Copy each line of the data that has "panel" in it.

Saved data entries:
+--

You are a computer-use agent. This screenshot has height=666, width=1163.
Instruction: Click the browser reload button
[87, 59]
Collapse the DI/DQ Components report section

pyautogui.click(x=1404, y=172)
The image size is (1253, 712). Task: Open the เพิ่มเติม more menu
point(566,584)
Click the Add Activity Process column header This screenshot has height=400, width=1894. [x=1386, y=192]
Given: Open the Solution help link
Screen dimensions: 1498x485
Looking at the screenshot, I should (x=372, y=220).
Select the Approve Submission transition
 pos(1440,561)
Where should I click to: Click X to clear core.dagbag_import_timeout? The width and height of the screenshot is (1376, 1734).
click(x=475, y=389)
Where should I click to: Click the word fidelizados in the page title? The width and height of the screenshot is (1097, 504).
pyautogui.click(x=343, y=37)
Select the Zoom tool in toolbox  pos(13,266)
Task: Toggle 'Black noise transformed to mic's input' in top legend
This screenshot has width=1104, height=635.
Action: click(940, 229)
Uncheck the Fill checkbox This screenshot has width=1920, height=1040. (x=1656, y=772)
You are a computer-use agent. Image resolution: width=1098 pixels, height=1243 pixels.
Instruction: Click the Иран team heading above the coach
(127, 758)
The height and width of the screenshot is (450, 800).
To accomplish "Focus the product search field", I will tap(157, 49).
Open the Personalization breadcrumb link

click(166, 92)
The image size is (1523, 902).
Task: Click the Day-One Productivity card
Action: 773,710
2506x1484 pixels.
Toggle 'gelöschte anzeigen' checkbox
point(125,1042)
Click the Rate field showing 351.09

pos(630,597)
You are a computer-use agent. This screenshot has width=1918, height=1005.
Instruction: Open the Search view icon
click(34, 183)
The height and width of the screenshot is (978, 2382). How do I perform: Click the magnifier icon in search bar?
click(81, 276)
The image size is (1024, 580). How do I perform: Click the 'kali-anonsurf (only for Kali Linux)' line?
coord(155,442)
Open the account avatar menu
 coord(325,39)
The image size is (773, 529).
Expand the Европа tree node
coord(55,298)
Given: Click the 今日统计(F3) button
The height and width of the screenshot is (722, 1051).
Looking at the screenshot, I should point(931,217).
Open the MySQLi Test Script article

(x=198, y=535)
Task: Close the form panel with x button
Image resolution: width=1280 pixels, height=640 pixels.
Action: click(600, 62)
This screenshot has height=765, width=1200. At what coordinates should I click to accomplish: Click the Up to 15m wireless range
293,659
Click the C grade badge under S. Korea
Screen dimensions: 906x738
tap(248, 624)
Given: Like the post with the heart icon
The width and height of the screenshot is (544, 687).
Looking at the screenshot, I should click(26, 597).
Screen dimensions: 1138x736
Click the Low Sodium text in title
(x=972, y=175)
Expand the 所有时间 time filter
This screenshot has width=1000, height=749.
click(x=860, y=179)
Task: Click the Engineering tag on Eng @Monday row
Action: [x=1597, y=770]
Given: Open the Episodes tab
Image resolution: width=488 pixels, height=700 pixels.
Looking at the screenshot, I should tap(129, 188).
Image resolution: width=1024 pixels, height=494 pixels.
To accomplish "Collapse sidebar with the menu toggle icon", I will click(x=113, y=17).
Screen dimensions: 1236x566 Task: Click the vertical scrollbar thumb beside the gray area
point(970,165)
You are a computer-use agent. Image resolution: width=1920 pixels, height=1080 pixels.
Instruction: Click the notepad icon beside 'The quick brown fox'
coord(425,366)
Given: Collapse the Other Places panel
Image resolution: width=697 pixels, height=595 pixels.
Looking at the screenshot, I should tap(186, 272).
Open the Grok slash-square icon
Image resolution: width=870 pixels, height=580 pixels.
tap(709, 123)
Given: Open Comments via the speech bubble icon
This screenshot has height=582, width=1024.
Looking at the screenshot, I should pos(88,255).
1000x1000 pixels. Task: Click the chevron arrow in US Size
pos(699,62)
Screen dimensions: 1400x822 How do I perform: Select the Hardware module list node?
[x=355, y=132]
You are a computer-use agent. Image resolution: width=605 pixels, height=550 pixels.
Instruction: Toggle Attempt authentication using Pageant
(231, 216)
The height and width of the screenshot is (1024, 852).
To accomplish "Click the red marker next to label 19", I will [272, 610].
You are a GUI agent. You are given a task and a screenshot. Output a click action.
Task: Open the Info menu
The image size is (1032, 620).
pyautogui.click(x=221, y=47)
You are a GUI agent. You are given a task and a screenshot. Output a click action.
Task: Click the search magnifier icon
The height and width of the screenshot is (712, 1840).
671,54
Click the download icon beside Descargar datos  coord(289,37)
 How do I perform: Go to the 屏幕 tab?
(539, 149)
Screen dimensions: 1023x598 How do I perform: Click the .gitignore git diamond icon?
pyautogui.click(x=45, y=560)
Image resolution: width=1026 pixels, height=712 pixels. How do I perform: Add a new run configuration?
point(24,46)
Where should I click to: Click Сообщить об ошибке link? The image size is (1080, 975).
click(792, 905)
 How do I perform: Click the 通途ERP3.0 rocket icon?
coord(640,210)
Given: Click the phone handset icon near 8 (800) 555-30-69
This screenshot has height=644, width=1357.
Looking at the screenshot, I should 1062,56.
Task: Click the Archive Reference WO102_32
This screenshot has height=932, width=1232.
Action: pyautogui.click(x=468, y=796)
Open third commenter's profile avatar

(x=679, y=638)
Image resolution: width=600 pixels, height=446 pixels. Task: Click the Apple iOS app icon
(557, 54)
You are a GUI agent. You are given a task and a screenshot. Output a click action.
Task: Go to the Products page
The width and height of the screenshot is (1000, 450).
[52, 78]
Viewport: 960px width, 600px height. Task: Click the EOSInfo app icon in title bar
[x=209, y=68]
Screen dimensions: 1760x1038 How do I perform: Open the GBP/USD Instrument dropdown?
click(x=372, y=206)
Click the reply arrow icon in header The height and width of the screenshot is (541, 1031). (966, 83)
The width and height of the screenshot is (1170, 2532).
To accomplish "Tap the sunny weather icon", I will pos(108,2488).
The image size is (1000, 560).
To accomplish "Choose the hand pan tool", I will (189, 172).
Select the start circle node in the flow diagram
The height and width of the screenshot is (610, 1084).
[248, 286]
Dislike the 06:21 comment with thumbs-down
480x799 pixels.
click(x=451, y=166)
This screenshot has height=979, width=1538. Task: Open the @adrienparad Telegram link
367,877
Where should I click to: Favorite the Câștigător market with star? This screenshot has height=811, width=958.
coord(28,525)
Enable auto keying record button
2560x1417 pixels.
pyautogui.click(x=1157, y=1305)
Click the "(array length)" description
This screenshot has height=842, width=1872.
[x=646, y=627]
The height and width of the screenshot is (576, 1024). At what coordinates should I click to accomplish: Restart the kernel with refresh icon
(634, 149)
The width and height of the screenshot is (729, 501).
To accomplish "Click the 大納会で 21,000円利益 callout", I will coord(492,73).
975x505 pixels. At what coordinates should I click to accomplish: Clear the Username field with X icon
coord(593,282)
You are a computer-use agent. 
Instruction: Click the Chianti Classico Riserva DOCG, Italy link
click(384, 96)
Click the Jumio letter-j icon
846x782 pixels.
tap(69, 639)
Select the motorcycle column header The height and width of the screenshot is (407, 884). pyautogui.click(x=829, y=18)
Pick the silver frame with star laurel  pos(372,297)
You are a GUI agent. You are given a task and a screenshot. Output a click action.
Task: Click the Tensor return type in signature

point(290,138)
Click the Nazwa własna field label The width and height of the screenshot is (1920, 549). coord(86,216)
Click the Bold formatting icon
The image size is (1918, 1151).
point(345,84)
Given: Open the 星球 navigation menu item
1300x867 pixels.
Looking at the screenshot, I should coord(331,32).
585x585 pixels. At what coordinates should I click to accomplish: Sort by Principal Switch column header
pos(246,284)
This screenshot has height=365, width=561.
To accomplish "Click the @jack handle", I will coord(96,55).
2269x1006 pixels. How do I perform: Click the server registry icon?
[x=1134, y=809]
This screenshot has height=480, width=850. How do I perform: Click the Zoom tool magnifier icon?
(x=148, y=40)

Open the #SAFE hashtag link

+--

*Task answer*:
Task: Close the form panel with x button
Given: Collapse the Other Places panel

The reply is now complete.